From the data below, give the number of lines holding the word "computer", with nothing else added.

Pixel coordinate grounding data >>
=== Section Start ===
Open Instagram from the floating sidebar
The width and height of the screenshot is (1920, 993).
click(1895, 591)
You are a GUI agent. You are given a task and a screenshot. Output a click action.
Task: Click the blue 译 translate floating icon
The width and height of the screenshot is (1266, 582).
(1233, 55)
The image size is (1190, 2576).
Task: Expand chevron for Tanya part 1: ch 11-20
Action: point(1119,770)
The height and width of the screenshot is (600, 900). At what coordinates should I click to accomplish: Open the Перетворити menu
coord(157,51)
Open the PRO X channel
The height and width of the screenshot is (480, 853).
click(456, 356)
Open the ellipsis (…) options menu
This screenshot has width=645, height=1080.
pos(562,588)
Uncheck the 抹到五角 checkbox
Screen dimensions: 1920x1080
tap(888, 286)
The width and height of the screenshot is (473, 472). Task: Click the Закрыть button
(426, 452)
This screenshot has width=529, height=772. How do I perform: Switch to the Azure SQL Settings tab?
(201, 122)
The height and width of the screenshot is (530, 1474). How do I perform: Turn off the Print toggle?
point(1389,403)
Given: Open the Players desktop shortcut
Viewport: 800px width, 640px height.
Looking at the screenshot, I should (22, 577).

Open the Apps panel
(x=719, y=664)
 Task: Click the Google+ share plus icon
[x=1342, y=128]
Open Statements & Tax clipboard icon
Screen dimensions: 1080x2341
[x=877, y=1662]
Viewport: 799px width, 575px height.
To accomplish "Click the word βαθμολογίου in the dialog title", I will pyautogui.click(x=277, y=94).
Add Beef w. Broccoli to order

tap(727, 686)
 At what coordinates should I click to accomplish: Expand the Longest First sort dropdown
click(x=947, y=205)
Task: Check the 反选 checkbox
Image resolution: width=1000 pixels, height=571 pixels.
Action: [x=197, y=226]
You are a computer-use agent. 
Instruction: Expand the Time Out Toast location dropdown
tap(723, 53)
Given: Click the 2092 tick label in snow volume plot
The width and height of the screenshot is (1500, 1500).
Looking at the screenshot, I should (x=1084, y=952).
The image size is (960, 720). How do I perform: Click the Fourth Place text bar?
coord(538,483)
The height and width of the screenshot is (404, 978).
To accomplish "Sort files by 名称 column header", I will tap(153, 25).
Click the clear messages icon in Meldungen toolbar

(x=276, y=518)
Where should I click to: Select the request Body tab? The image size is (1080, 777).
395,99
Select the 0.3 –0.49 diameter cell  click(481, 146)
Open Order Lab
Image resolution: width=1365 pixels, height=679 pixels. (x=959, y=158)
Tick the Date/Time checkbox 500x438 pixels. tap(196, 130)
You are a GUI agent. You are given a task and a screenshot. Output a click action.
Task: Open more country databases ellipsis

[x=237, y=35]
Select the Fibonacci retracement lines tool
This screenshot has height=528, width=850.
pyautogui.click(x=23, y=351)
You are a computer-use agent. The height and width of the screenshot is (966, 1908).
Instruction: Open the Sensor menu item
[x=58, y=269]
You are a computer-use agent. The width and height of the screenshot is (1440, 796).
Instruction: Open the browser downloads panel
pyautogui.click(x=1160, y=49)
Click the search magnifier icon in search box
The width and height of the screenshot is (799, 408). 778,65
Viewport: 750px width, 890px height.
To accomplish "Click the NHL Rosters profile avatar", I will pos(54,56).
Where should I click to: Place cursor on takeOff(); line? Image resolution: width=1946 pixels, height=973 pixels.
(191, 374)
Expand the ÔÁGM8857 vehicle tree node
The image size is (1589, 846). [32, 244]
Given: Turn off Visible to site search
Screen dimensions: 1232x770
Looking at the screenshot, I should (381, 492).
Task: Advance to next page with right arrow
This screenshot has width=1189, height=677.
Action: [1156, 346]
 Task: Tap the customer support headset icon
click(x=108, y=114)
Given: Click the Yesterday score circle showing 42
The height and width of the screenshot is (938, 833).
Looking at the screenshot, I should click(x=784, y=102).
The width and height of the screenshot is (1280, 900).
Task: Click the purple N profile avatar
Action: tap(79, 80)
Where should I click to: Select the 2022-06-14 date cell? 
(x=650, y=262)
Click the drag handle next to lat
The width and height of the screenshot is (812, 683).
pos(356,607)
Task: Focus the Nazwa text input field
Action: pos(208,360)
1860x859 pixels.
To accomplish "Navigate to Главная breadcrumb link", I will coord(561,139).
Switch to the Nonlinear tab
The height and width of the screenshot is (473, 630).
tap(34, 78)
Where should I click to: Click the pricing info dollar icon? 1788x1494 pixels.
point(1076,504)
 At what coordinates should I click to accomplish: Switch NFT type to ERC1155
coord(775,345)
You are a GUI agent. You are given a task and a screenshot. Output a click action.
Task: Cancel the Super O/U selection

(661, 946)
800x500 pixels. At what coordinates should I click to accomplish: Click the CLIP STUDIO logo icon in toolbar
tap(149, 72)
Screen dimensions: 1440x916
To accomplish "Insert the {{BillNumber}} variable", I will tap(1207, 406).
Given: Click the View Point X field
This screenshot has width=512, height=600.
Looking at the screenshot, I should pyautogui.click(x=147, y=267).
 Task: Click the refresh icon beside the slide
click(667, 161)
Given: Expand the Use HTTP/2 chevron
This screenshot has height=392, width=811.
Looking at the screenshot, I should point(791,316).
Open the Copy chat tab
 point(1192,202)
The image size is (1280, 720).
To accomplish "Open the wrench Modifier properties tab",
=== Section End ===
FINISHED TASK >>
3